PhD student - Pediatric Resident Emma Children's Hospital, Amsterdam University Centers Amsterdam, Noord-Holland, Netherlands
Background: The validity of the current bronchopulmonary dysplasia (BPD) definitions in preterm infants is under debate. The 2001-National Institute of Health (NIH), the 2018-NIH and the 2019-Jensen bronchopulmonary dysplasia (BPD) definitions classify infants in three grades of BPD severity. It is not clear which definition performs best in ordinal prediction of long-term outcome and the presence of BPD risk factors. Objective: To compare the association of the severity categories of these BPD definitions with neurodevelopmental and respiratory outcomes at two- and five years corrected age (CA), and several BPD risk factors such as gestational age (GA), birthweight (BW), small for GA, total days of supplemental oxygen- and invasive mechanical ventilation (IMV). Design/Methods: In this retrospective cohort study, outcomes of infants born between 2009 and 2015 at the Amsterdam University Medical Centers with a gestational age < 30 weeks were collected. The primary outcomes were neurodevelopmental impairment (NDI) or late death, and respiratory morbidity at two- and five-years CA. Using a Firth’s logistic regression and Brier scores, we investigated if the ordinal grade severity is associated with incremental increase of adverse long-term outcomes. Results: 584 preterm infants (median GA 28.1 weeks and BW 1040 g) were included and classified according to the three BPD definitions. In general, none of the definitions showed a clear ordinal incremental increase of risk for any of the outcomes with increasing severity classification (Table 1). No significant differences were found between the three BPD definitions (Brier scores 0.169 to 0.230, Table 2). However, the Brier scores for all three BPD definitions are classified as non-informative and ill-calibrating. Respiratory interventions, but not GA, birth weight or small for GA, showed an ordinal relationship with BPD severity in all three BPD definitions.
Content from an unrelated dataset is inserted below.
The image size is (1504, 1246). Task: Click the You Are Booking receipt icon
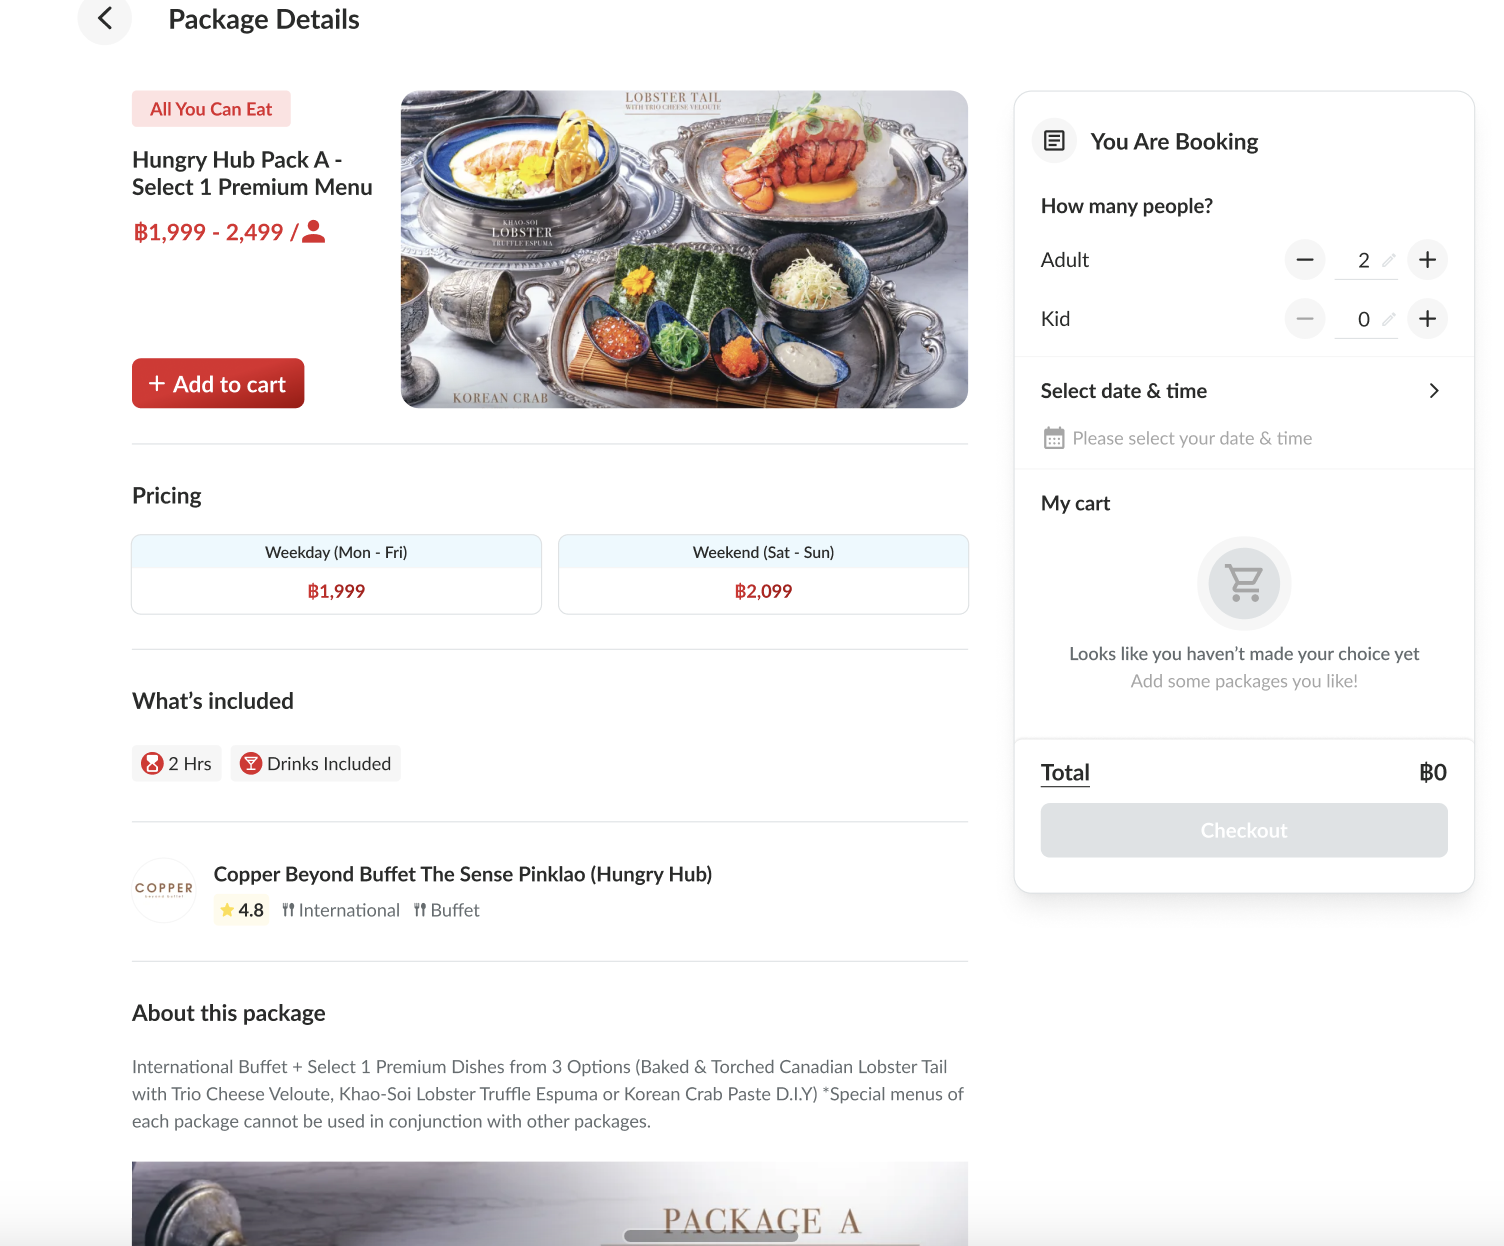1054,141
Conclusion(s): The severity classification of three BPD definitions showed low accuracy of the probability forecast on NDI or late death and respiratory morbidity at two- and five-years CA, with no differences between the definitions. We found that only the most severe forms of BPD have a significant increased risk of poor outcome. If deemed important to clinicians and researchers for BPD to be an ordinal severity-based definition, future initiatives need to be focusing on the calibration as well as the discriminative predictive performance of BPD definitions.